Start seeds indoors 8-12 weeks before your last spring frost (February-April). Sow at least 2-3 seeds per tray insert cell. Celeriac seed germination is known to be irregular. Planting multiple seeds in one container will allow you to thin them down to 1 plant each. Seeds should be planted no more than 0.25 inches deep as celeriac seeds need light to germinate. You may sow then on the surface and lightly sprinkle a thin covering of soil to help maintain moisture contact. Celeriac likes a moist environment; do not allow the soil to dry out. Preferably maintain germination temperatures of 70-75F. Expect 14-21 days to germinate. Plant in nutrient-rich, moist soil with a ph of 6-7.5.
Transplant in the spring once the last potential frost date has passed, usually around May-June. Make sure air temperatures are reliably 65-75F or soil temperatures are 60-65F. Celeriac grows best when temperatures are stable from 50-75F. Early cool temperatures may cause bolting (early flowering). This should be avoided as bolting slows root development as a focus is put on flowering and seed development.
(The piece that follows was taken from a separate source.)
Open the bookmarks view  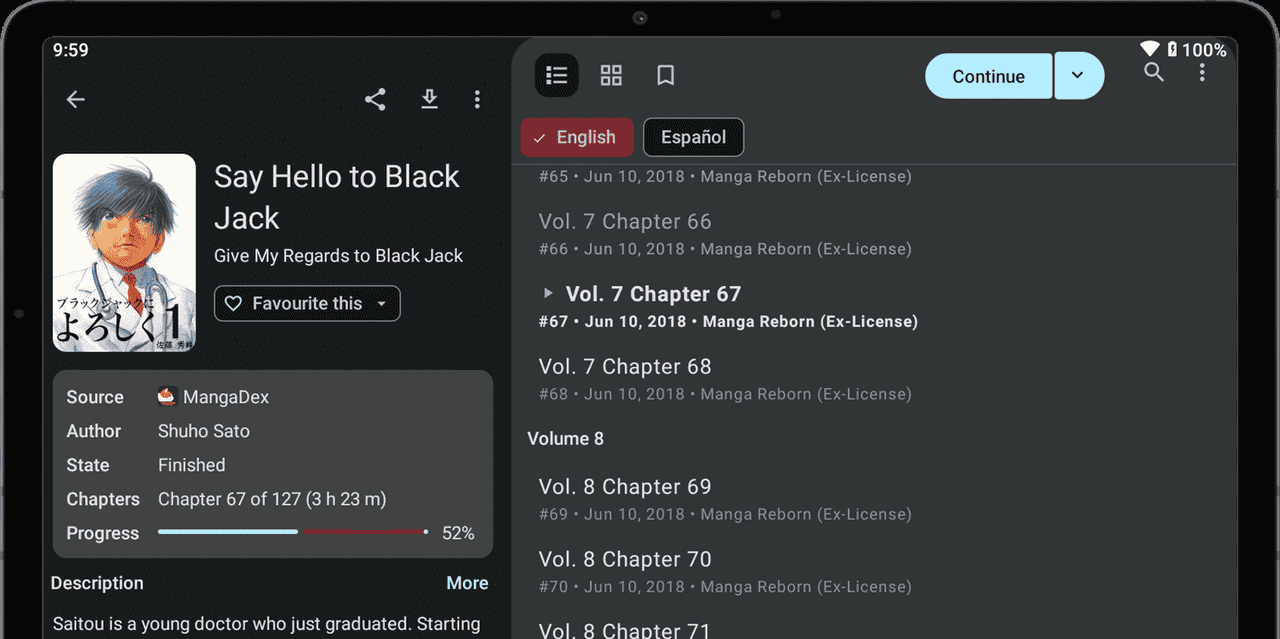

Celeriac is harvested for its swollen root (stem base) when it is about 4 inches in diameter. However, the whole plant is edible. To remove your mature plant, gently loosen the soil around the base. Lift the plant out of the soil. If planted in the spring, your celeriac should be mature and ready for harvest as soon as October but may be left in the ground until you are ready to use it as late as the next spring. Keep in mind the root may become pithy if left to the second year of growth. The flavor also intensifies with time. Many people recommend harvesting after a frost for the best flavor profile. If you decide to leave it in the ground to overwinter, cover with straw to keep the roots and soil from freezing. Stems should be cut close to the knobby root.